Тишина – это от нежелания слышать и неумения сопереживать, из-за жалости… лишь к одному себе.
Твоя жизнь
Во вдохновении мы себя находим, в отчаянии – теряем, делаемся предрассветно пусты и немы. Пугаясь правды, ищем надежду во лжи, тешимся её посулами и намёками на неведомое, незримое, осязаемое не нами.
Но даже на то, что тронуть способны… Решимся ли?
Обнять обиженного, когда чело его натянуто на брови, укрыв собой от бед в себе самом… Сможется?!
Сказать: «Не прав.» Не от того, что точно так и есть, но – для покоя, встревоженного этим. Достанет отваги?
Улыбнуться в ответ не своей радости, расплакаться от боли стороннего, недруга… Выйдет ли?!
Да честно ли так? Не разбудишь ли беды иной?
А иначе-то и нельзя. Не по-людски это.
Сколь дурных округ, но к тебе они таковы, не к своим. Дерзни стань близким, не меняя сердца и разума. Сбудется ли? А и нет – не беда. Чужие познают силу свершений, уважат. Слова лишь подле стараний весомы.
Теряясь в отчаянии, отпусти повод, дорога отыщет способ отыскать размытый временем след. А чьим он будет? Как знать… И не всё ли равно?
Сверяя свою жизнь по сторонней, чью проживёшь? Вдыхай свою.
Хрупок век первоцветов…
Тихо. Пусто.
– Та-дам! Та-да-дам! – задаёт ритм весенней капели дятел.
Похваляясь ловкостью, лавирует меж снежных соков, что бегут лениво навстречу объятиям солнца. Только шаг, и жарко им вдруг, и жаль их, льнущих к теплу, линяющих потоками льняной от света воды.
Переливает воробей песнь свою из тонкого горлышка в просторный водоворот, где окажутся и осовелый соловьиный перелив, и грубый хор грачей, и горький красный сок берёз.

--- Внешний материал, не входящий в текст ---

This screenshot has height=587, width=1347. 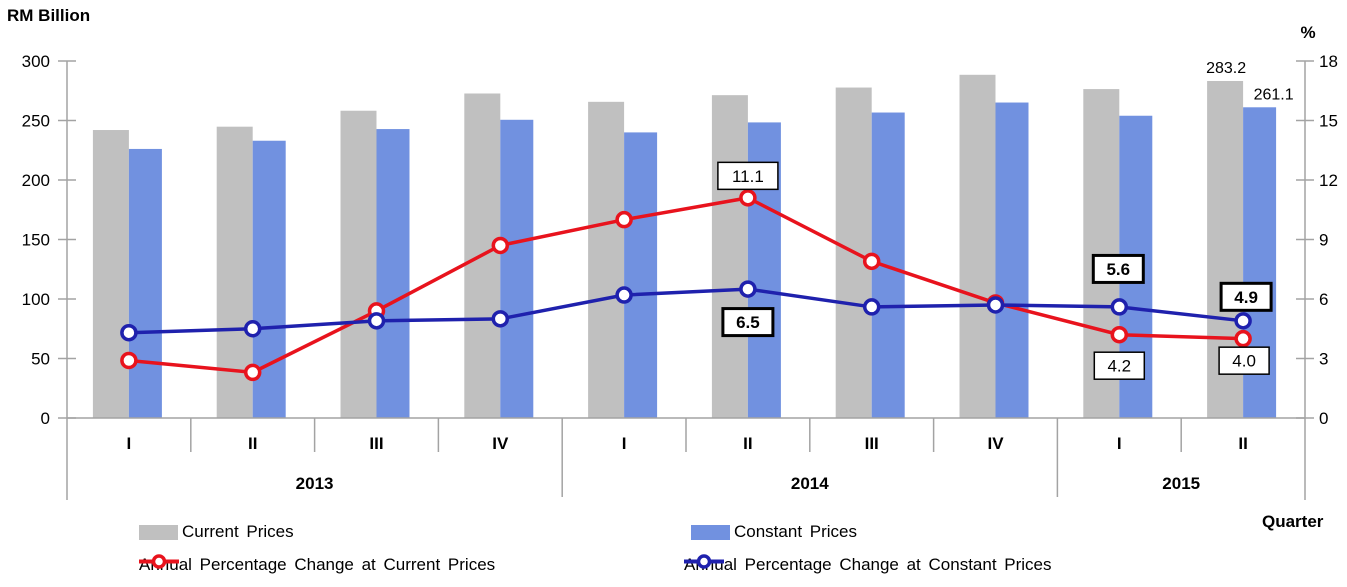 I want to click on marker-current_pct-q9, so click(x=1243, y=338).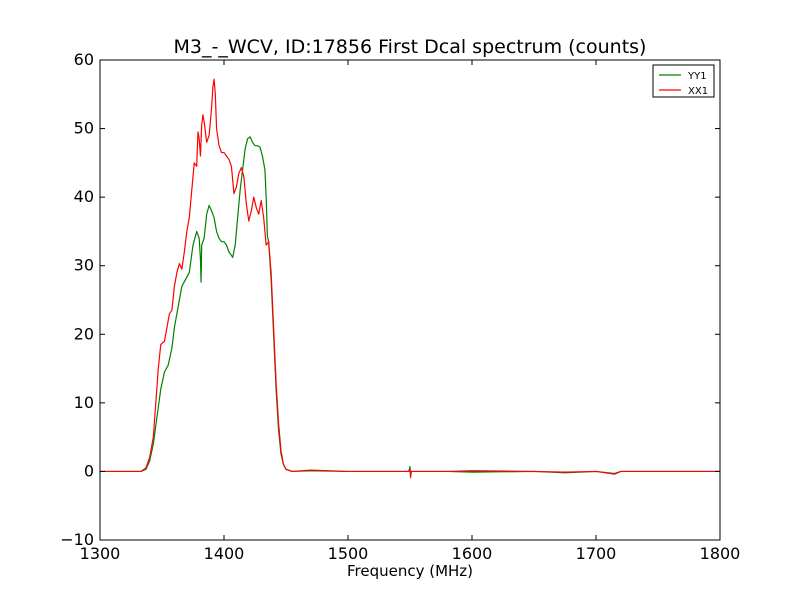 This screenshot has width=800, height=600. What do you see at coordinates (89, 470) in the screenshot?
I see `y-tick-label: 0` at bounding box center [89, 470].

Горчит весна. Скрываясь под занятой холодностью, медлит непоправимо, покуда лето не встанет на то место, что по праву принадлежит ей.
– Ле-то? Ле-то!?! – чихает озябший воробушек, и, оглядывая изрытый следами сугроб дороги, торопится под уютное крыло крыши, как можно ближе к горячему выдоху, но не так, чтобы чересчур. Он доволен и ржавым закатом, и домовитостью своей, долей.

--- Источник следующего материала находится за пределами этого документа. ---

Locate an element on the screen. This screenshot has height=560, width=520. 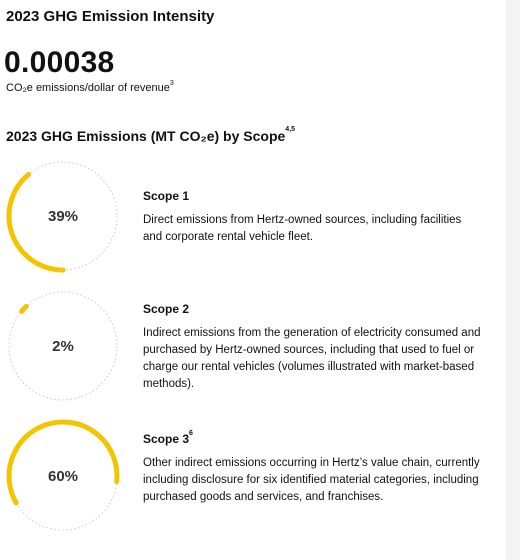
scope-heading: Scope 36 is located at coordinates (168, 438).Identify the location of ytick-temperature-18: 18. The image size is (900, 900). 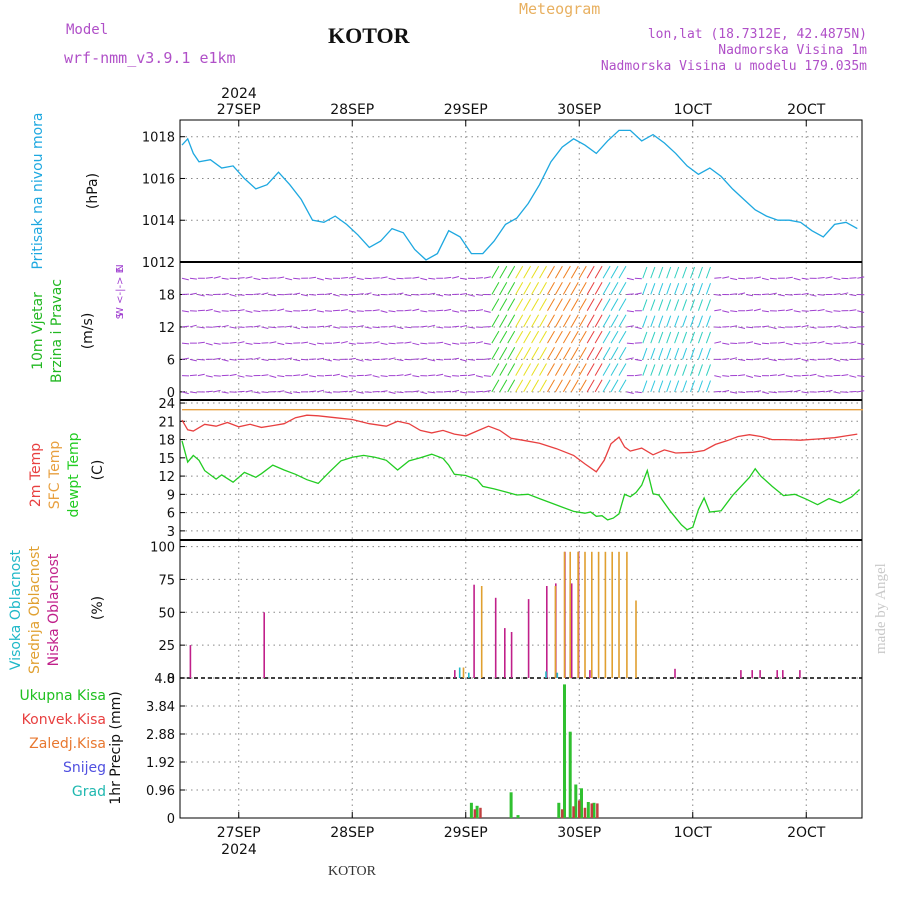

Мы же, ускоряя шаг, как надменностью в спину толкая, спешим поперёк времени. В упрёк ему, торопим, без усердия пролистывая дни, не внимаем годам. И – в пыль, в огонь, где никто не прочтёт. Да и кому оно…
Ворон сбивает ветхую тетрадь с нотного стана кроны, рвёт её, роняя звуки на дно оленьего следа. Кабан не сдюжил, сдерживая усмешку порывом их же достать, а неделю спустя… Там ручей обовьётся вокруг, и щекою прильнёт, как утешит, да цветами распустятся «до» или «ля». Прямо под ноги, в ноги – нетканым ковром, поверяя на лютость.... Хрупок век первоцветов.